Tambuwal spoke in Abuja as the House Committee on Petroleum Resources (Downstream) opened an investigation into subsidy payments on kerosene between 2010 and 2013.
The committee, which is headed by Dakuku Peterside, had the mandate to establish the actual amount spent on subsidy by the Nigerian National Petroleum Corporation, the sole supplier of the product, and how it got the authority to subsidise kerosene.
The Speaker, who was represented by his deputy, Emeka Ihedioha, said, “Curiously, since there were no budgetary provisions for subsidy on kerosene, the people of Nigeria will obviously be interested in knowing the source of funding of kerosene subsidy and on whose authority such monies were appropriated.”
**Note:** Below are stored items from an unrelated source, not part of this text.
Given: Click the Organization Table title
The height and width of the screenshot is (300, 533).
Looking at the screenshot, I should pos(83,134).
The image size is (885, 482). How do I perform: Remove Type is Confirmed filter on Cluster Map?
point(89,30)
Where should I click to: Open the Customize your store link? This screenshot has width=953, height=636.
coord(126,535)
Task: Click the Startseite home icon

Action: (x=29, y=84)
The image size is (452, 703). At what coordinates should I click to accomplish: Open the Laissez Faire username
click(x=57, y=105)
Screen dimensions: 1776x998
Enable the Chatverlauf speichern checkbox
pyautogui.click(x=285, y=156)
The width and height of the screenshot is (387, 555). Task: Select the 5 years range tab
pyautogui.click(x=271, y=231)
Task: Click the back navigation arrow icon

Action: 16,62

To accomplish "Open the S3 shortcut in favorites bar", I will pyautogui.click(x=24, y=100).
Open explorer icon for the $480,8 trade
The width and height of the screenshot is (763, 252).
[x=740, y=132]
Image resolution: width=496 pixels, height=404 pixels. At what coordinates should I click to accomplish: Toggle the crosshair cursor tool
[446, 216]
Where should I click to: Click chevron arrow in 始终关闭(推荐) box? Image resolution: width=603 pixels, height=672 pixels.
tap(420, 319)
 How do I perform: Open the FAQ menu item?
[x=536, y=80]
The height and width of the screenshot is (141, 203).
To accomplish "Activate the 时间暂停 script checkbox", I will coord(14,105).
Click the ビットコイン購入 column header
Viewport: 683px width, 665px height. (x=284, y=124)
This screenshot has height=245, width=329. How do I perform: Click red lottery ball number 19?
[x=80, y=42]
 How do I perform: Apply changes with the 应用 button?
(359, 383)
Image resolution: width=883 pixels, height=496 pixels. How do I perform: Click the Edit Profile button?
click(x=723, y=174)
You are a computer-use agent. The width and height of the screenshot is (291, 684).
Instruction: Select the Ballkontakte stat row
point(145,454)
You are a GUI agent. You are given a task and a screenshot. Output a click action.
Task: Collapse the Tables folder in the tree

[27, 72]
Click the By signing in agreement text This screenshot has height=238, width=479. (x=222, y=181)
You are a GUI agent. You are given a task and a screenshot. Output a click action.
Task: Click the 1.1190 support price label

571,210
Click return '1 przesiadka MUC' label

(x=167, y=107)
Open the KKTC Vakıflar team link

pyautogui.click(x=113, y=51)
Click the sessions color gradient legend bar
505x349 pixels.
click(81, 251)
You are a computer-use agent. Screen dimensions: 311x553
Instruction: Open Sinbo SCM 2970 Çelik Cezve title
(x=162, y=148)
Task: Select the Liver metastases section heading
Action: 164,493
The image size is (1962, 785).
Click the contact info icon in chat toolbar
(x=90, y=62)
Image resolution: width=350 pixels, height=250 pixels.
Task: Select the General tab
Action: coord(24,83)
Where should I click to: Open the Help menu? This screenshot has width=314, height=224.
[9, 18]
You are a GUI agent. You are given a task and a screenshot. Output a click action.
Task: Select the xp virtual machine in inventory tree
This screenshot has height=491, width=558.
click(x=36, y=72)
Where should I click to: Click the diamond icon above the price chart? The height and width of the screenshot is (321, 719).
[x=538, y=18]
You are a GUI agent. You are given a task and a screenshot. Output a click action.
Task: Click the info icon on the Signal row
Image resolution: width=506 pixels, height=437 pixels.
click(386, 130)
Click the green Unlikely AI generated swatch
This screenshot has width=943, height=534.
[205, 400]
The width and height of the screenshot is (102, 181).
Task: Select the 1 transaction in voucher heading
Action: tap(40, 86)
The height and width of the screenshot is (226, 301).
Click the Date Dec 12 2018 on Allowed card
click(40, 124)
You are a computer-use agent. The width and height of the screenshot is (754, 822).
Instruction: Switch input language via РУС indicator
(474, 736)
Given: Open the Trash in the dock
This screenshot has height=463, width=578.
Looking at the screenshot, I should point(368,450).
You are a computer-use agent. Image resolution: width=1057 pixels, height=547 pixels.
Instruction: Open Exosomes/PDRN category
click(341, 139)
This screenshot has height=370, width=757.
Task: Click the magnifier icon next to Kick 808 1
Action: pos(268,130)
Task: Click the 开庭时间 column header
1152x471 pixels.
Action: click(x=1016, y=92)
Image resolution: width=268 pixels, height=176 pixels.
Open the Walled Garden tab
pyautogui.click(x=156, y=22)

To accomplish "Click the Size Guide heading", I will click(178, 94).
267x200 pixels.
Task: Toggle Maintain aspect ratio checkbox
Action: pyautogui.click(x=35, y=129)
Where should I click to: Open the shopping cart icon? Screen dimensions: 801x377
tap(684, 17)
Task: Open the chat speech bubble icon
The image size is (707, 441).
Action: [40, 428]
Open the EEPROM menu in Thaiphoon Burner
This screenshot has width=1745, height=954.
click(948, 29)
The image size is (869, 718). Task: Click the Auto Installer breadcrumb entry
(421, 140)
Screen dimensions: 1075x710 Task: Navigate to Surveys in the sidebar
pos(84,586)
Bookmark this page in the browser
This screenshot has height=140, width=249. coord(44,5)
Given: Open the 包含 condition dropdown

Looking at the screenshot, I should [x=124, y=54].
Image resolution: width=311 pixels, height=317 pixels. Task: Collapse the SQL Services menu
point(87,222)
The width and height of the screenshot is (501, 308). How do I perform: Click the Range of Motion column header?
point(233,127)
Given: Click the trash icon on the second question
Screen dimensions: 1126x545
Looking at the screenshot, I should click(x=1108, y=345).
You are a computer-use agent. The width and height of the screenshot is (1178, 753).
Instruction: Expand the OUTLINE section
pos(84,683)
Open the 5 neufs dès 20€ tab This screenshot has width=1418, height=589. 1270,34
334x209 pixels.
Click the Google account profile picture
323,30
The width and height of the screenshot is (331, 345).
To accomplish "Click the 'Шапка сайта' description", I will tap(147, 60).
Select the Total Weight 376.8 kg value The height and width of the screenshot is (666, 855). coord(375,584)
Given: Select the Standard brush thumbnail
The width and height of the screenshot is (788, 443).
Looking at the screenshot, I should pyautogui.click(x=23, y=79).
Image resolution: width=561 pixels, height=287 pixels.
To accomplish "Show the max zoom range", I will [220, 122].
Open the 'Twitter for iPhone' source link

But, the Group Managing Director of the NNPC, Andrew Yakubu, and the Managing Director of the Pipeline and Products Marketing Company, Haruna Momoh, evaded questions on the actual amount of money spent on subsidy during the years under review.
Yakubu at first declined to make the presentation of the NNPC, yielding the floor to Momoh to address the committee on kerosene importation and distribution.
Although, he told the committee that he would adopt the presentation of Momoh, lawmakers insisted that he must answer questions on policy issues after the PPMC-MD would have concluded his submissions.
He explained that the figures represented both the imported product and the quantity supplied by local refineries in the country.
Specifically, Momoh gave the imported figures as 1.7tn metric tones (2010); 1.6tn metric tone (2011); 1.8trn metric tones (2012); and 2.1tn metric tones (2013).
He told the committee that the job of the agency ended with the bulk supply of the product, adding that it was not answerable for how it got to the end user.